This news comes none too soon. We’ve written previously on the impending Plutonium shortage and the consequences it has for future deep space exploration. Solar power is adequate in most cases when you explore the inner solar system, but when you venture out beyond the asteroid belt, you need nuclear power to do it.

Production of the isotope Pu-238 was a fortunate consequence of the Cold War.  First produced by Glen Seaborg in 1940, the weapons grade isotope of plutonium (-239) is produced via bombarding neptunium (which itself is a decay product of uranium-238) with neutrons. Use the same target isotope of Neptunium-237 in a fast reactor, and Pu-238 is the result. Pu-238 produces 280x times the decay heat at 560 watts per kilogram versus weapons grade Pu-239  and is ideal as a compact source of energy for deep space exploration.

Since 1961, over 26 U.S. spacecraft have been launched carrying Multi-Mission Radioisotope Thermoelectric Generators (MMRTG, or formerly simply RTGs) as power sources and have explored every planet except Mercury. RTGs were used by the Apollo Lunar Surface Experiments Package (ALSEP) science payloads left on by the astronauts on the Moon, and Cassini, Mars Curiosity and New Horizons enroute to explore Pluto in July 2015 are all nuclear powered.

Plutonium powered RTGs are the only technology that we have currently in use that can carry out deep space exploration. NASA’s Juno spacecraft will be the first to reach Jupiter in 2016 without the use of a nuclear-powered RTG, but it will need to employ 3 enormous 2.7 x 8.9 metre solar panels to do it.

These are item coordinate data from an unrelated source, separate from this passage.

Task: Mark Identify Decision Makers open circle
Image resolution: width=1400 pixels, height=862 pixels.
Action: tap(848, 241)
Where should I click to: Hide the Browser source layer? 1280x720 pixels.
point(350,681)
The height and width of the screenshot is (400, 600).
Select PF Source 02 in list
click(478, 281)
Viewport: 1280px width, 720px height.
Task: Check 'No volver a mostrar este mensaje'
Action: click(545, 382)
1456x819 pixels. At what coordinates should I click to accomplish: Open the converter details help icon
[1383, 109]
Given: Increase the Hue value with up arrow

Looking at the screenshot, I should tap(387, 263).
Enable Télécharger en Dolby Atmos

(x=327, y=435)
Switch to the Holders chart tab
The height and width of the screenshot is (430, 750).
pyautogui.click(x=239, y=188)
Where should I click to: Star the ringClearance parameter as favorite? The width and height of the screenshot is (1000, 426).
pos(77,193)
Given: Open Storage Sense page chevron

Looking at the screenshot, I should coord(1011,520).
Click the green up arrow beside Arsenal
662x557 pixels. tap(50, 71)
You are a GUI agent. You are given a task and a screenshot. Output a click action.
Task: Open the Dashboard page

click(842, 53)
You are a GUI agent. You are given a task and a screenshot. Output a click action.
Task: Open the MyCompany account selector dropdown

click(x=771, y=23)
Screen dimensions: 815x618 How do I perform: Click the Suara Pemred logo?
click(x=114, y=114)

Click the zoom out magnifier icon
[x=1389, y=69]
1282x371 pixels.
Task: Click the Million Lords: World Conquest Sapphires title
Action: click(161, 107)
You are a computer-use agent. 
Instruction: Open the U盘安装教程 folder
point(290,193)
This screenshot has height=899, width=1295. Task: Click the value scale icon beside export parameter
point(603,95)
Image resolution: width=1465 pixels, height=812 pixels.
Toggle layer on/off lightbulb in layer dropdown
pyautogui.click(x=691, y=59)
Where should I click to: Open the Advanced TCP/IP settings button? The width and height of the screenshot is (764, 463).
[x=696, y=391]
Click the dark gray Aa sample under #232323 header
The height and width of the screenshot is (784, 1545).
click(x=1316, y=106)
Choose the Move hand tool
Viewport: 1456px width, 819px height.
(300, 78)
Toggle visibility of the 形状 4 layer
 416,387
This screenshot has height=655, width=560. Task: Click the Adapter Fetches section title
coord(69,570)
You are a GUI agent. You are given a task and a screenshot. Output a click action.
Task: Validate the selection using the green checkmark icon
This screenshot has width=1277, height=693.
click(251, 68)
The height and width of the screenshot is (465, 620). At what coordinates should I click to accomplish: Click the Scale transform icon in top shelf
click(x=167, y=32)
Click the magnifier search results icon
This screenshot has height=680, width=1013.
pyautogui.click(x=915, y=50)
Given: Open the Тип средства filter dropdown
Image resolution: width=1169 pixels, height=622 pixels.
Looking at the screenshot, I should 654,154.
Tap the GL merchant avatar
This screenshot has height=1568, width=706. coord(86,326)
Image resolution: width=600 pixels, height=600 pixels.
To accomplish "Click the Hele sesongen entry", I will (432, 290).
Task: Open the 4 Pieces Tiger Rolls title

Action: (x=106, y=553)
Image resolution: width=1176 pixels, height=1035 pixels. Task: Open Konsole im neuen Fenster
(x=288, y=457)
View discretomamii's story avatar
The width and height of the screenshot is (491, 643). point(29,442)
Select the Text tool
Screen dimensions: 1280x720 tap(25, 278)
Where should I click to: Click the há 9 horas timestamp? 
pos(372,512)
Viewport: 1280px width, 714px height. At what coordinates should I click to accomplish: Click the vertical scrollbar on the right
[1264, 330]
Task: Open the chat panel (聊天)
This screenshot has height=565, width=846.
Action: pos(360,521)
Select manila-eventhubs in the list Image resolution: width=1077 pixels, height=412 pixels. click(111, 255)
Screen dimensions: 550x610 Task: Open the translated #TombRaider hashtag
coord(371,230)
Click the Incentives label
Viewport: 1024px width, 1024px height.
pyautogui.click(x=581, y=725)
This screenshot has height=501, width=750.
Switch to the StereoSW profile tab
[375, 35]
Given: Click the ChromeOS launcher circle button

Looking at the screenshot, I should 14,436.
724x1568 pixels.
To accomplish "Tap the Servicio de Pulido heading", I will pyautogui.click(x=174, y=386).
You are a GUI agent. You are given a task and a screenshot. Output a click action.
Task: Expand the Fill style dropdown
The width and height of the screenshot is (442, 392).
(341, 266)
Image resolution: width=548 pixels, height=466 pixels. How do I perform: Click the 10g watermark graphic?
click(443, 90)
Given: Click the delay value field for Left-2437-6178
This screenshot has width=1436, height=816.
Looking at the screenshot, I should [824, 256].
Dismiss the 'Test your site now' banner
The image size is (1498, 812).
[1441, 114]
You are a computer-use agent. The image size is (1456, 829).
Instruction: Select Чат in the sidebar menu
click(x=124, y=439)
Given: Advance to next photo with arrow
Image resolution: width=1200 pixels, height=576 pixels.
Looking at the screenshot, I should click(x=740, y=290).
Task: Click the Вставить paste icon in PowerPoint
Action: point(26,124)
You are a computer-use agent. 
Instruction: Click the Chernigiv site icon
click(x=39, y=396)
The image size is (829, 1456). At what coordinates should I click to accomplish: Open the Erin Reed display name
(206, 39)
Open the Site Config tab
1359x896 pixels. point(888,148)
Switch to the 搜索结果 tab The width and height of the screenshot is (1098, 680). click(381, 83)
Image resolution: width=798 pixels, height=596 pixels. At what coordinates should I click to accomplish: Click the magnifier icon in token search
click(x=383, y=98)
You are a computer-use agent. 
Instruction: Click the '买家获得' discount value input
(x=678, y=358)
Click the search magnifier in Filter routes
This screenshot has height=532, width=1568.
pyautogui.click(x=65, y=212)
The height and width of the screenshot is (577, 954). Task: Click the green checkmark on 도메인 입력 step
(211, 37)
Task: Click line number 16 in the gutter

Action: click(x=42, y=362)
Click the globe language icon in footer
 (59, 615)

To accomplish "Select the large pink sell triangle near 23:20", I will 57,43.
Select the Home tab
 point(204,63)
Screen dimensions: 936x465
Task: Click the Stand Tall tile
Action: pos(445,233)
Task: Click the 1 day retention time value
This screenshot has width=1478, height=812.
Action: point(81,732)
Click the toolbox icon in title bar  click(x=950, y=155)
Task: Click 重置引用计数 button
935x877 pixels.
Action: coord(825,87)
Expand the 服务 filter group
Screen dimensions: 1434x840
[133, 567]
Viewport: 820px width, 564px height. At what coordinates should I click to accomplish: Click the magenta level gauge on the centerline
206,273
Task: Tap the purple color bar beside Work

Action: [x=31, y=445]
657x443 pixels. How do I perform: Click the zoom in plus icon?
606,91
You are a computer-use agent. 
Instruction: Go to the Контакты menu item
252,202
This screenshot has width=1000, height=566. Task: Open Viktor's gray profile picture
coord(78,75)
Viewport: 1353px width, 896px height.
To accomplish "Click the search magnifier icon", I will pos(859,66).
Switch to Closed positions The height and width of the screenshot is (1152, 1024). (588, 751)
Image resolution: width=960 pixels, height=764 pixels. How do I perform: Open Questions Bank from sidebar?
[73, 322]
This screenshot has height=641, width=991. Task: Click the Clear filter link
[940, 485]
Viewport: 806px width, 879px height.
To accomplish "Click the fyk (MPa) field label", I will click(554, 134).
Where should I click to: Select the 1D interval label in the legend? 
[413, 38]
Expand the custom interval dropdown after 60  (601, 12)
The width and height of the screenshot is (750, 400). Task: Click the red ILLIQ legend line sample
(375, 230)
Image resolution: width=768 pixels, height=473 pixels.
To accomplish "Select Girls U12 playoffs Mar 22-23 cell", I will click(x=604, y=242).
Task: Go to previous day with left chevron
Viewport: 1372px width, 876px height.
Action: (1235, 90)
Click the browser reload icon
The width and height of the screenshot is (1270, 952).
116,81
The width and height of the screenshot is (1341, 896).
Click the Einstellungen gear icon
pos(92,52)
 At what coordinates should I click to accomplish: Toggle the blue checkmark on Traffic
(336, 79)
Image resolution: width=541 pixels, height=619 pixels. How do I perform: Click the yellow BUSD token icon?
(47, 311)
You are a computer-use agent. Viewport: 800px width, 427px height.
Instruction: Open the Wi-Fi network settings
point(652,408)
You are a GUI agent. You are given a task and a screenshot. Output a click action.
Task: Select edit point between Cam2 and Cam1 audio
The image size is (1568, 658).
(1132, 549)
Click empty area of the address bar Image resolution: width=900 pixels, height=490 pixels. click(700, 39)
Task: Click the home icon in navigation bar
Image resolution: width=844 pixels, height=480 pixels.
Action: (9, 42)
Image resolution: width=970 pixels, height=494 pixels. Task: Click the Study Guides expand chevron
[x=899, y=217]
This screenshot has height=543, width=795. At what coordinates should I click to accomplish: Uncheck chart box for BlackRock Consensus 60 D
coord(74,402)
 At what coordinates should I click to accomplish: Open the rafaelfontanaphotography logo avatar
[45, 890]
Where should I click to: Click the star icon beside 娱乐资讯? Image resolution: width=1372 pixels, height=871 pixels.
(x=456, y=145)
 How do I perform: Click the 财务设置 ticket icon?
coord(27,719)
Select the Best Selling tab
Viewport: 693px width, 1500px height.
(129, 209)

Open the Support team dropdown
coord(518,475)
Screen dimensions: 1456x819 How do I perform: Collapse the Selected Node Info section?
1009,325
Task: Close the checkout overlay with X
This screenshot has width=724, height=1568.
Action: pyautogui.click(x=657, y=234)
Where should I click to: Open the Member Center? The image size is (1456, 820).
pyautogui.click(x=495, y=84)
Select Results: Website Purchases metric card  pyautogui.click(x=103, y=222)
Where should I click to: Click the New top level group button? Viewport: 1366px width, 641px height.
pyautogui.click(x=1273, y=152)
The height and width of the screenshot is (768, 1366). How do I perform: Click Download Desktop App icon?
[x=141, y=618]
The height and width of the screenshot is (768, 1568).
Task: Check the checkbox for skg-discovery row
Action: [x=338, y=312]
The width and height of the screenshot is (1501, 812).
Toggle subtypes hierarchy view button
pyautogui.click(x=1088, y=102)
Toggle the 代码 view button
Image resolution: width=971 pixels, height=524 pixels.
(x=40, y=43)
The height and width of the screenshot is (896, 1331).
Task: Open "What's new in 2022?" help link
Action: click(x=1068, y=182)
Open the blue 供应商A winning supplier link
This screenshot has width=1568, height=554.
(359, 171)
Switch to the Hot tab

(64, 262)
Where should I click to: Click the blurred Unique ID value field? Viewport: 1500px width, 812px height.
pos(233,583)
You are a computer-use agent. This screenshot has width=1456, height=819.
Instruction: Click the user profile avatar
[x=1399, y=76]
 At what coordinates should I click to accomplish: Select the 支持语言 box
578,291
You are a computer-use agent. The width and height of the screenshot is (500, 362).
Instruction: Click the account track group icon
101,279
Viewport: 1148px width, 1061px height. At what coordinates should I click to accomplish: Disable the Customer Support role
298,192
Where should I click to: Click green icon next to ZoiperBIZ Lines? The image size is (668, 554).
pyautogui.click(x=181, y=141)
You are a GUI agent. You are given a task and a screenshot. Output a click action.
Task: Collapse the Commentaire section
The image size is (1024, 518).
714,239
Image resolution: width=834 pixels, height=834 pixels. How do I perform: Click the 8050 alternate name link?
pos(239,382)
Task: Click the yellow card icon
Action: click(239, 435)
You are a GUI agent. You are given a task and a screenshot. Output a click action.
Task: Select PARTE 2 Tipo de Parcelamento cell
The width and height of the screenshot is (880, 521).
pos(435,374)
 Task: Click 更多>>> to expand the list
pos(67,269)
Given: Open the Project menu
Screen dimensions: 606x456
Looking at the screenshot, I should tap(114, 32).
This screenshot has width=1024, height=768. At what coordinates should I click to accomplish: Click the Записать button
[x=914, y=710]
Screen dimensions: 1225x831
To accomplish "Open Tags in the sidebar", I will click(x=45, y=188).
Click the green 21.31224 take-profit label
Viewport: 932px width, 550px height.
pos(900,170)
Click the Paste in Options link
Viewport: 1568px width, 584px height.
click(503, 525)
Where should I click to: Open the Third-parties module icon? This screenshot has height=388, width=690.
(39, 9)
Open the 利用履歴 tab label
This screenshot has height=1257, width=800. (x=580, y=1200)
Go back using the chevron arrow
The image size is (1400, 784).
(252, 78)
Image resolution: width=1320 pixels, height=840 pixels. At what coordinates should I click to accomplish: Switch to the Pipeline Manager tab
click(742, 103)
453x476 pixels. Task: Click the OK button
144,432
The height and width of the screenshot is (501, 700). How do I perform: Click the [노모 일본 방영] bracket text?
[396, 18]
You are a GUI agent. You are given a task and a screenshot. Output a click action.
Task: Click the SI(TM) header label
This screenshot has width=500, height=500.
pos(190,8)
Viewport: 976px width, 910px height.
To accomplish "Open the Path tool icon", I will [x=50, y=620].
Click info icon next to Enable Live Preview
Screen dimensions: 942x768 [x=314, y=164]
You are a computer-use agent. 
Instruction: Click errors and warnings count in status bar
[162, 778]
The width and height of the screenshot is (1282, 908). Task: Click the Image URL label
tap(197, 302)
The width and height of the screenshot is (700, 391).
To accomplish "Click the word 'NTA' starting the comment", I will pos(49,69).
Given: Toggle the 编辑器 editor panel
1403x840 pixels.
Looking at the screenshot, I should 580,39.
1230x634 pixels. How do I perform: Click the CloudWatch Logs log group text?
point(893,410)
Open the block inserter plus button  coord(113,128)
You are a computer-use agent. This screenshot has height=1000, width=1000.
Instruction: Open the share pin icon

The plutonium power source inside the Mars Science Laboratory's MMRTG during assembly at the Idaho National Laboratory. (Credit: Department of Energy?National Laboratory image under a Creative Commons Generic Attribution 2.0 License).
The plutonium power source inside the Mars Science Laboratory’s MMRTG during assembly at the Idaho National Laboratory. (Credit: Department of Energy/Idaho National Laboratory image under a Creative Commons Generic Attribution 2.0 License).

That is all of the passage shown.